Closed edwardqin-creator closed 1 year ago

edwardqin-creator commented 1 year ago

This pull request enables us to fine-tune Bert and DistilBert on the Clone-detection-POJ-104 task. Solving IndexError: tuple index out of range.

Key Improvements and Changes Include:

  1. Changed the model config in run.py: To finish this task, we should use BertModel and DistilModel instead of BertForMaskedLM and DistilBertForMaskedLM. This task does not involve filling in missing tokens in text, which is the primary purpose of the Masked Language Modeling task (BertForMaskedLM and DistilBertForMaskedLM). Instead, the task involves returning Top K codes with the same semantic as the input code, which requires the model to have a good understanding of the semantic relationship between different pieces of code.
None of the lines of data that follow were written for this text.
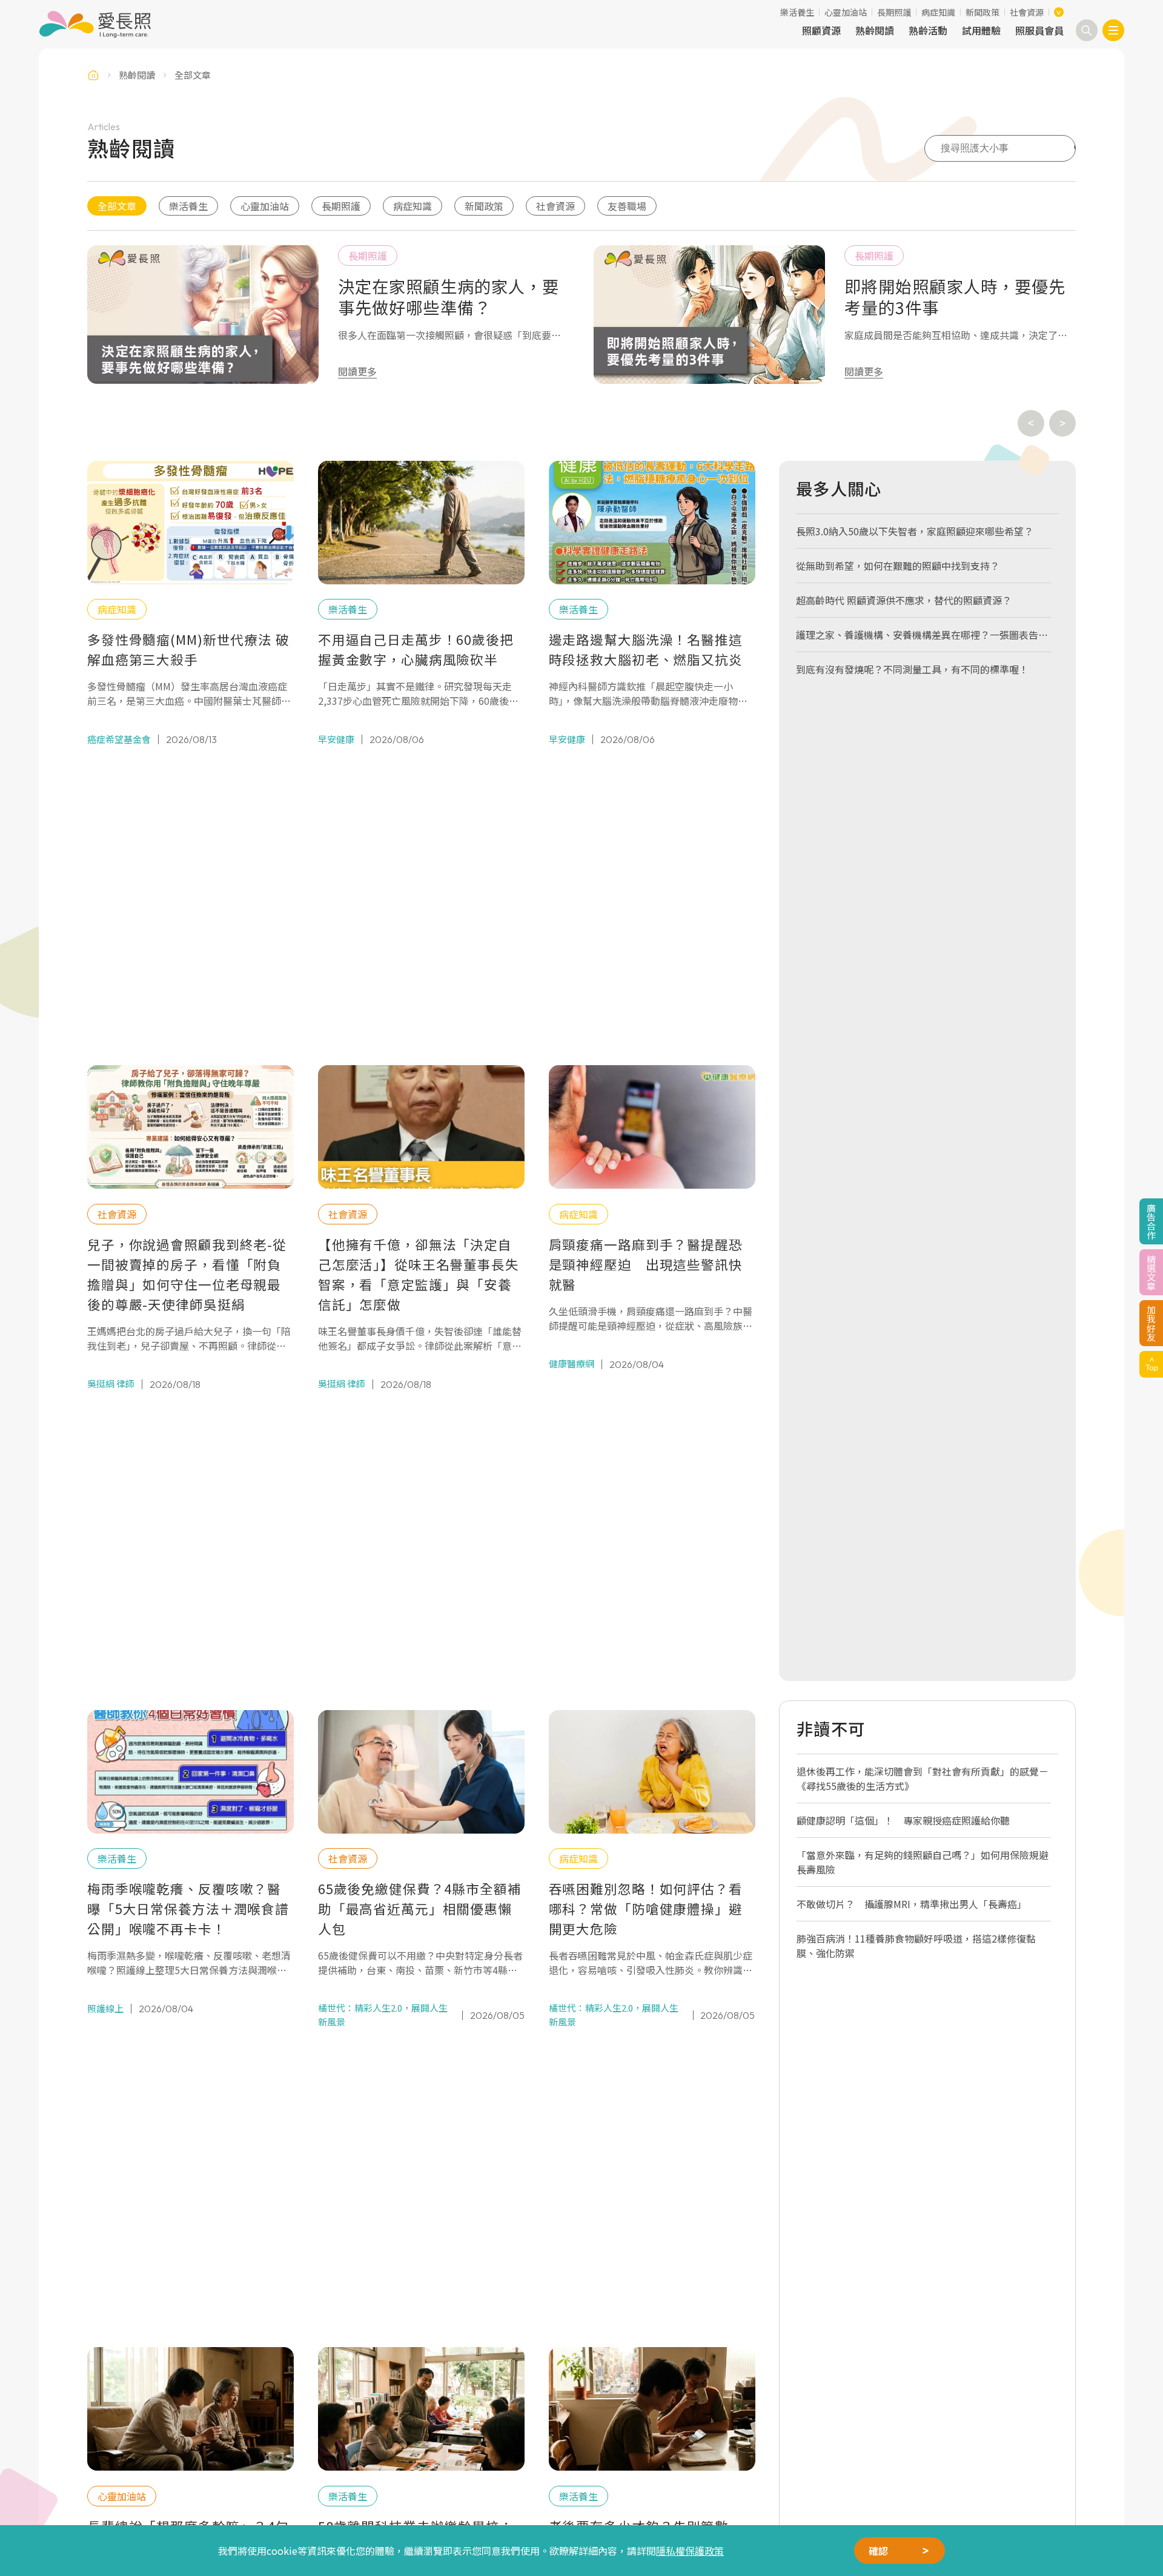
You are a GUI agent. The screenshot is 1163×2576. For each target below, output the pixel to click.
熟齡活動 (928, 30)
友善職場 (627, 206)
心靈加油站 (845, 12)
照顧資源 (821, 30)
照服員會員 (1039, 30)
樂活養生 (797, 12)
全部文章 (117, 206)
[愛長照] (95, 24)
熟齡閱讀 (874, 30)
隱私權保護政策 (690, 2550)
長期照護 (894, 12)
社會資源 (1027, 12)
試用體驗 (981, 30)
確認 (878, 2550)
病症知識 (938, 12)
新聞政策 (982, 12)
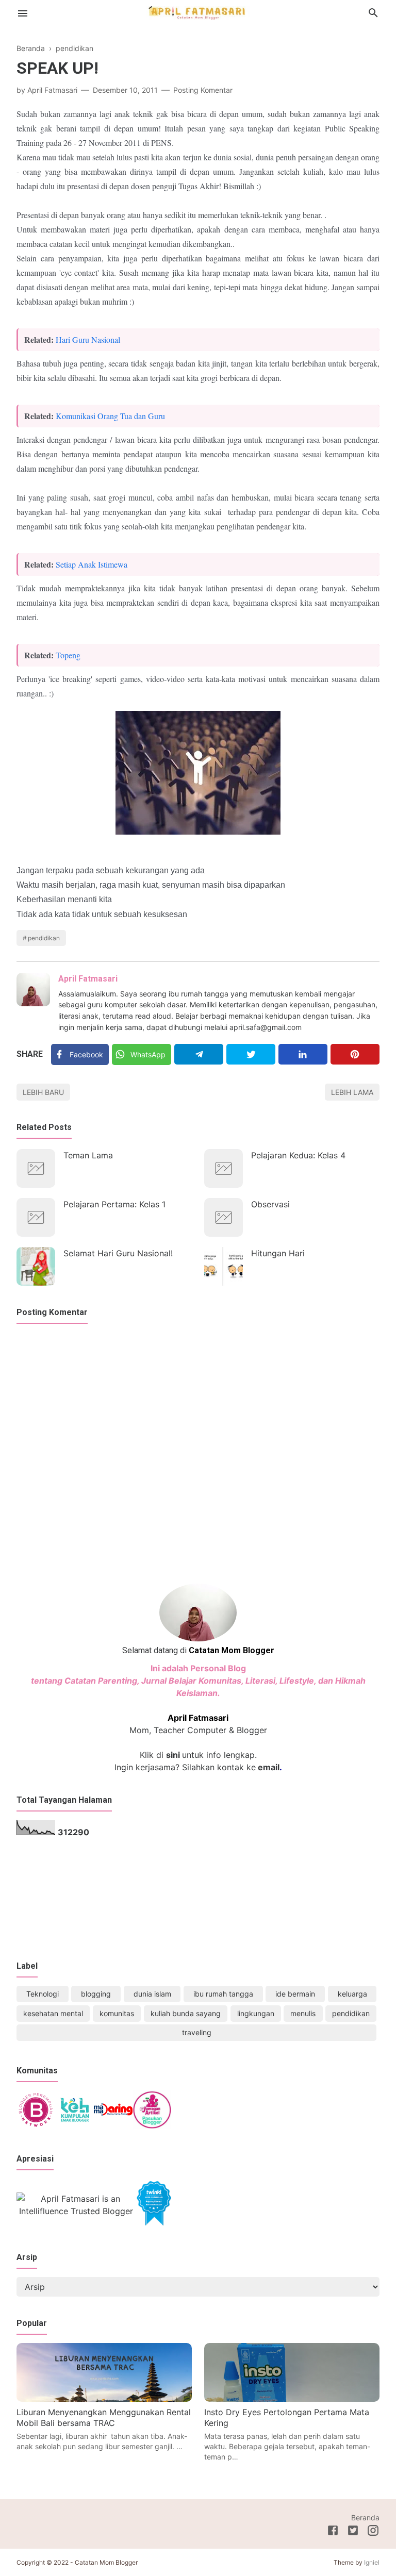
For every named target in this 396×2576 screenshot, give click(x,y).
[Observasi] (223, 1217)
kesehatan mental (53, 2013)
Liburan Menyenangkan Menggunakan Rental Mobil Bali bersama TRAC (103, 2418)
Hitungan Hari (278, 1253)
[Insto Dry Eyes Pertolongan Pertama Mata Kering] (292, 2399)
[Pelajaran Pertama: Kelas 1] (35, 1217)
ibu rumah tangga (223, 1993)
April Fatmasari (88, 979)
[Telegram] (198, 1054)
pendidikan (44, 938)
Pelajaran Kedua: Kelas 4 (298, 1155)
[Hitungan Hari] (223, 1266)
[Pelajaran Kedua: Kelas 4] (223, 1168)
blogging (96, 1993)
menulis (303, 2013)
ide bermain (295, 1993)
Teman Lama (88, 1155)
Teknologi (42, 1993)
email (267, 1767)
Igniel (372, 2562)
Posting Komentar (203, 90)
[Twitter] (250, 1054)
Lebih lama (352, 1092)
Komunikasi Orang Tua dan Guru (110, 415)
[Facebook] (332, 2532)
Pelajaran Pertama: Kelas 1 (114, 1204)
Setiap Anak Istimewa (91, 564)
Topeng (68, 655)
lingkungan (255, 2013)
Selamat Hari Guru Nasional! (118, 1253)
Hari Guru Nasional (88, 339)
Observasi (270, 1204)
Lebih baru (43, 1092)
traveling (196, 2032)
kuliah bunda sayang (186, 2013)
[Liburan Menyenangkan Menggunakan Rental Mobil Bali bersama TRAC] (104, 2399)
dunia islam (152, 1993)
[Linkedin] (302, 1054)
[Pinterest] (355, 1054)
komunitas (117, 2013)
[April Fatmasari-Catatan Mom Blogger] (198, 12)
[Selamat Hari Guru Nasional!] (35, 1266)
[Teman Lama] (35, 1168)
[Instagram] (373, 2532)
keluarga (352, 1993)
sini (173, 1755)
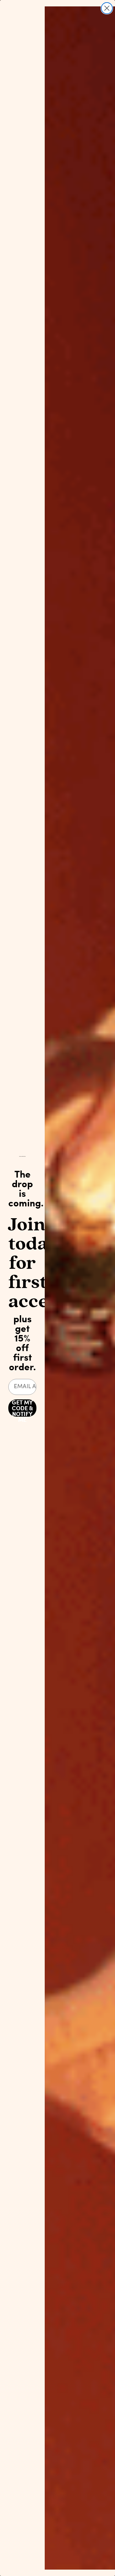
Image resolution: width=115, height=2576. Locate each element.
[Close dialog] (106, 8)
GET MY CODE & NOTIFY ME (22, 1408)
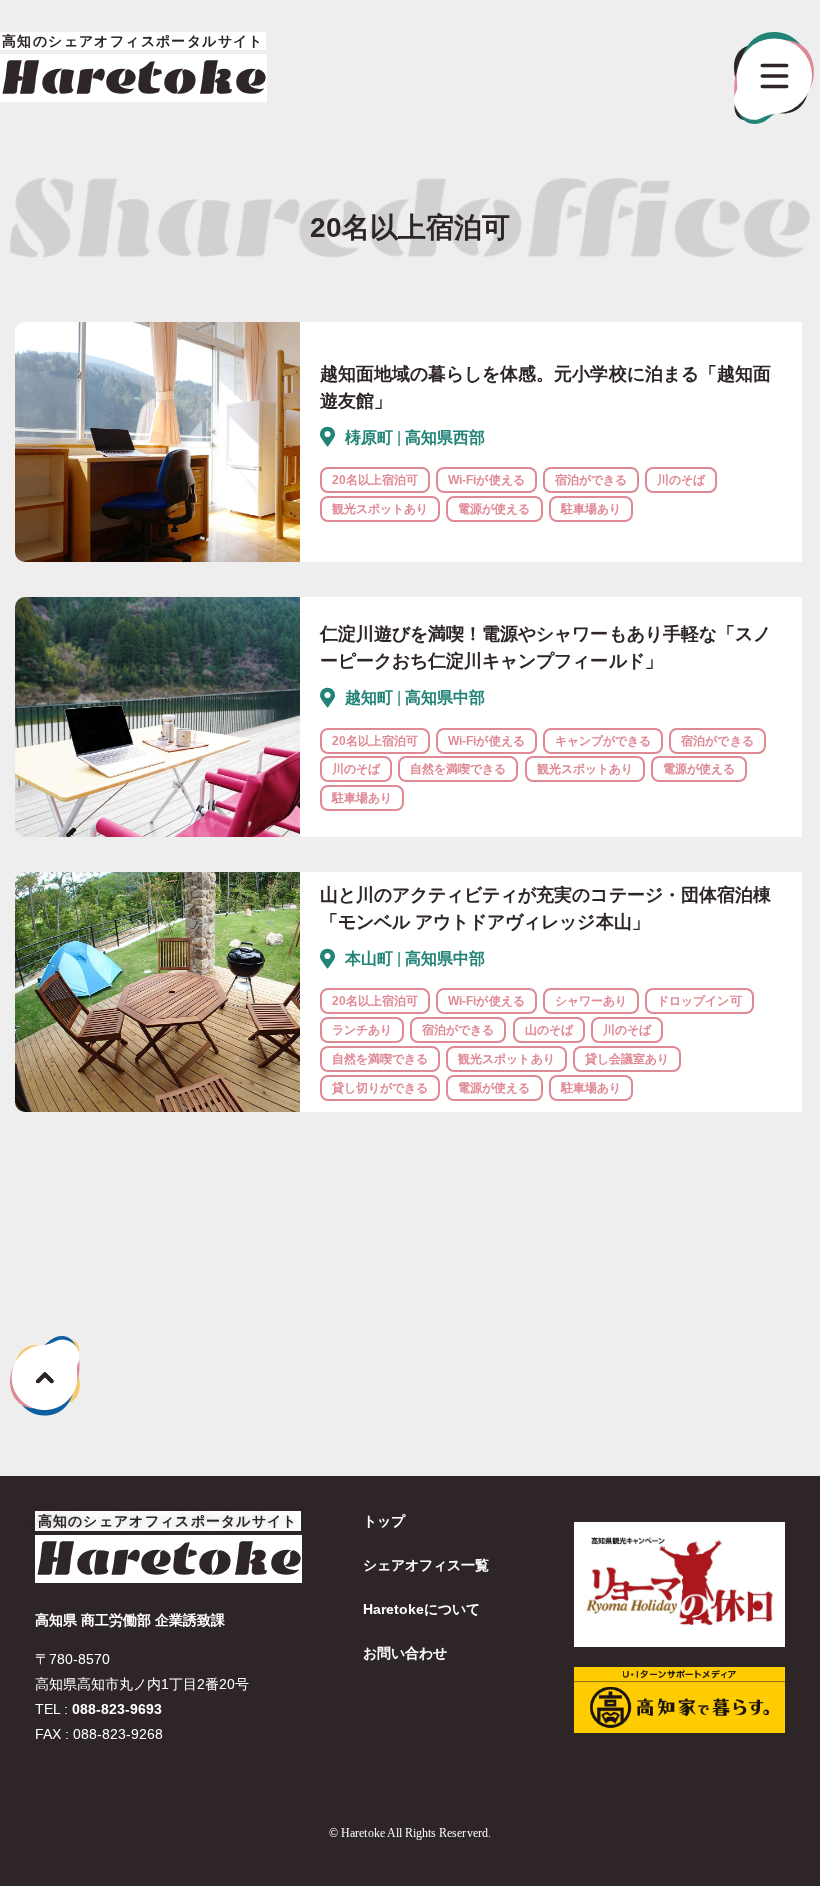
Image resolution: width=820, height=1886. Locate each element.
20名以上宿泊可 (375, 480)
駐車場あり (591, 509)
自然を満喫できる (458, 769)
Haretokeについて (422, 1609)
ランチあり (362, 1030)
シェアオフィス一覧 (426, 1565)
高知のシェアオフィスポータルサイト (168, 1521)
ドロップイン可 (699, 1001)
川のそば (681, 480)
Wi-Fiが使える (486, 480)
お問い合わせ (405, 1653)
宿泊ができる (591, 480)
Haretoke (133, 77)
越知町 (369, 697)
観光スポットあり (380, 509)
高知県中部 (445, 697)
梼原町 (369, 437)
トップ (384, 1521)
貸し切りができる (380, 1088)
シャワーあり (591, 1001)
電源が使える (494, 509)
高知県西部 (445, 437)
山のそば (549, 1030)
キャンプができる (603, 741)
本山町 (369, 958)
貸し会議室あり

BertModel and DistilBertModel are trained on a broader range of tasks, including tasks that require understanding of semantic relationships between different pieces of text, such as the Sentence Similarity task. Therefore, BertModel and DistilBertModel are better suited for this task of returning codes with similar semantics.

  2. Resolved the issue of accessing output elements out of bounds: For DistilBert fine-tuning, the original model.py has some issues. Specifically, the code attempts to access the second output element of the model by using the following line in model.py:

    outputs = self.encoder(input_ids, attention_mask=input_ids.ne(1))[1]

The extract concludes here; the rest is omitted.